Highly Enjoyable Doom and Gloom From Stoppard

The Independent, 21 September 2008
By Kate Bassett

Everybody is caterwauling, yet we're at a wedding. Chekhov's early play, Ivanov, is an extraordinary roller-coaster of comedy and grief. In the last act of Michael Grandage's West End production – starring Kenneth Branagh – the titular despondent gentleman-farmer enters his young bride's family home to be greeted by a farcical cacophony.

His wavering betrothed, Andrea Riseborough's Sasha, is bawling along with her mother – who's heartbroken about parting with a dowry – and her completely discombobulated father, Keith R McNally's vodka-soused Lebedev. By the close of play, this is a genuine tragedy. Believing there is no chance of happiness regained, Branagh's Ivanov pulls out a gun.

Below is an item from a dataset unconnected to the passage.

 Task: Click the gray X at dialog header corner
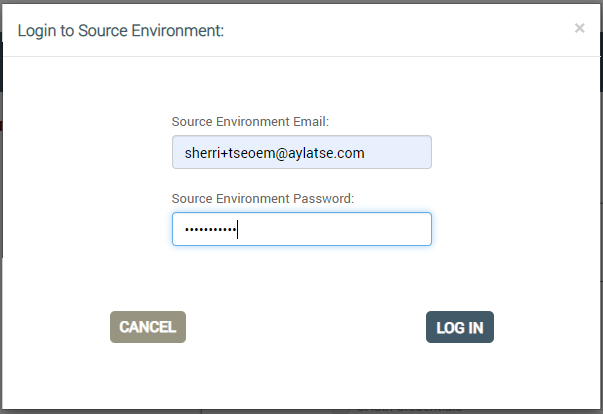(580, 28)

Grandage's staging does not induce quite such extremities of celebration and despair. However, Ivanov is kicking off his Donmar company's big-name residency at Wyndham's (with Derek Jacobi, Judi Dench and more to come), and it's heartening to see more commercial playhouses concertedly raising their standards. What's more, much in Ivanov is highly enjoyable. Tom Stoppard's new English version is vivacious. Cheeky modern colloquialisms rub along with the fin-de-siθcle Russian setting. Lorcan Cranitch is entertainingly rumbustious as Borkin, Ivanov's estate manager who tries to cajole the "chronic gloom merchant" into endless money-making scams. Malcolm Sinclair is rather splendid as the skint, devil-may-care Count Shabelsky. Tom Hiddleston also shines as the sanctimonious young doctor, Lvov, who is treating – and perhaps covertly adores – Ivanov's tubercular first wife (Gina McKee).

That said, several of the cast play their roles with an exaggerated gusto that belies, at points, all the talk about this backwater being cripplingly dull. A swifter and sharper sense of moral shabbiness, spite and deep despair is needed.

Branagh does not persuasively convey the numb lethargy of depression either, exuding an air of robust health. Nonetheless, his flashes of irritability and tender warmth are startling. There's an additional neat twist in having this actor – a famous Prince of Denmark – play this weary, provincial "hand-me-down Hamlet". Moreover, he will be directing Jude Law in Shakespeare's tragedy, to round off this Donmar West End season, in 2009.